Yu Gi Oh, Brother…
One of the first rules of journalism is to never admit your weaknesses. You
can’t start off your story about the Middle East by mentioning that you don’t
really follow politics. The same goes for video game reviews. “I never play action
games…but here’s what I think of Unreal
Tournament!” just doesn’t cut it.
So I had a bit of a sticky problem when I suddenly found myself forced to review Yu
Gi Oh! The Dawn of Destiny, because, you see, I really knew nothing
Well, I’ve learned a lot in the last week. I learned to play the card
game, I watched an episode of the show, and I even found out what Yu Gi Oh means.
Most of you reading this review probably know all this stuff and think I’m an
idiot, but you’re just going to have to wait for the rest of us to catch up.
translated from Japanese, Yu Gi Oh means “King of Games.” It is also a bit of
word play on the main character’s name, Yugi (which is spelled differently in
Japanese, but pronounced the same). Yugi is indeed very good at games – in fact,
he solved the ancient Egyptian “Milennium Puzzle” and thereby awakened the soul
of an ancient pharaoh trapped within. The pharaoh occasionally possesses Yugi,
turning him into the powerful Dark Yugi. The cartoon mainly consists of characters
fighting each other by playing the Duel Monsters game, which was created by Pegasus
J. Crawford, who coincidentally also stole Yugi’s grandfather’s soul. Makes perfect
sense to me, but then again, I’m often drunk.
The card game itself is a bit like a simplified version of Magic
the Gathering with all the attack and defense numbers multiplied by 1000.
The duelists build their decks out of the cards they own, and then they take
on an opponent’s deck, summoning monsters, spells and “traps” in an attempt to
kill the opposing duelist.
I’ve also learned that Yu Gi Oh! has made Konami a fair bit of money over the years, to the tune of $2 billion worth of cards, $500 million worth of video games, $70 million worth of comic books, and god only knows how much on many other licensed products.
Shame on me for not paying attention. I could have been a billionaire.
However, one product that probably shouldn’t make any more money for Konami is Yu
Gi Oh! The Dawn of Destiny. The first Yu Gi Oh! game for the Xbox, it
mimics several previous games released for the GBA and PC by essentially just
being a single-player version of the card game.
In fact, it’s definitely just the card game. There’s no story, no quest, nothing. Just build your deck and start playing. And you had better already know how to play, because there’s
no tutorial. By winning you can get new cards and unlock new duelists to fight against. You can also fight against a series of three duelists.
Let just say that Dawn of Destiny plays the Yu Gi Oh! card game
just fine. It has over 1000 cards and follows all the little rules of the real
game. What Dawn
of Destiny fails to do is offer anything more than this. Zip. Zilch.
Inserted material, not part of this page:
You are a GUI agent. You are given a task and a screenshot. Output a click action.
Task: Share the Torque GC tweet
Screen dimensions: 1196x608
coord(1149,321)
The graphics sure don’t offer much. There’s a game board and the cards look like
cards, only harder to read on your TV. Want to see your monsters really duke
it out? Well, there are some bland 3D models of all the monsters, and they do
appear on the screen when they fight, but what they don’t
do is actually fight. They just show up, some damage numbers appear over
them, and then they go away again. Unimpressive.
sound is really just the music from the show and a couple effects for spells
and whatnot. It’s
inoffensive and sounds vaguely Middle-Eastern. I dunno, I don’t pay much attention
But most mystifying of all is the absence of any kind of multiplayer. There’s
no Xbox live support and no two-player mode. Believe it or not, the only way
to play with someone else is to have two consoles, two copies of the game, two
TV’s and the Xbox link cable. How handy. How much cooler would it have been to
take your killer deck online and test it out against some real duelists? Much,
So even though the Xbox plays the card game just fine, there’s just no reason
I can think of to play Yu
Gi Oh! The Dawn of Destiny. This duelist can’t contend. Save your cash,
use it to buy some real Yu Gi Oh! cards, go down to the Burger King and play
with your friends.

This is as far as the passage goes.